▶ **TASK DIRECTIONS**: Where the string "will" occurs in a line of the data below, that line should be copied.

▶ **INFORMATION SUPPLIED**:
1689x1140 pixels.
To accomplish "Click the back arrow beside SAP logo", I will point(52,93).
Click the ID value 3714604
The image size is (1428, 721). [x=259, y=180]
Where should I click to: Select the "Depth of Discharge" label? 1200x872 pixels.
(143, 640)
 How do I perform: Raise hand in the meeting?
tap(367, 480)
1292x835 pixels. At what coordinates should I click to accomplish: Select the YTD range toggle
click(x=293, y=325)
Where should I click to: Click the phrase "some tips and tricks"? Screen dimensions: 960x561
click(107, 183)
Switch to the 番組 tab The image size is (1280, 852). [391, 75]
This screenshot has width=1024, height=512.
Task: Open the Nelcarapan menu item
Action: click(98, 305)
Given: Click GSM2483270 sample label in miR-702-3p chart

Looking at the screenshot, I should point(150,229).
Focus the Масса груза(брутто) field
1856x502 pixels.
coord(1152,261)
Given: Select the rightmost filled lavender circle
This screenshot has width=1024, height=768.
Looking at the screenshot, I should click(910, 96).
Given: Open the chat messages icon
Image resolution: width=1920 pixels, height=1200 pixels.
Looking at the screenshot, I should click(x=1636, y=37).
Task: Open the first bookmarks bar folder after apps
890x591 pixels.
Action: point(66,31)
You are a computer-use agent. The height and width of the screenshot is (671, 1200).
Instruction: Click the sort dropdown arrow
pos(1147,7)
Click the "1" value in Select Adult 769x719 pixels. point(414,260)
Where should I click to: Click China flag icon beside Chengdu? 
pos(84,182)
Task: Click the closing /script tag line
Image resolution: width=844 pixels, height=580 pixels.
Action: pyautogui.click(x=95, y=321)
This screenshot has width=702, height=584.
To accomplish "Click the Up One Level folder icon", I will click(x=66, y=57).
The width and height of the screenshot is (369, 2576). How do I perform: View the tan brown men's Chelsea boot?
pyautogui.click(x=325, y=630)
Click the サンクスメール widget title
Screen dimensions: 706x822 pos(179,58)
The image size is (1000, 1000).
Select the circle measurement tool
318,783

▶ **OUTPUT OF THE EXERCISE**:
To accomplish "Click the back arrow beside SAP logo", I will point(52,93).
To accomplish "Click the Up One Level folder icon", I will click(x=66, y=57).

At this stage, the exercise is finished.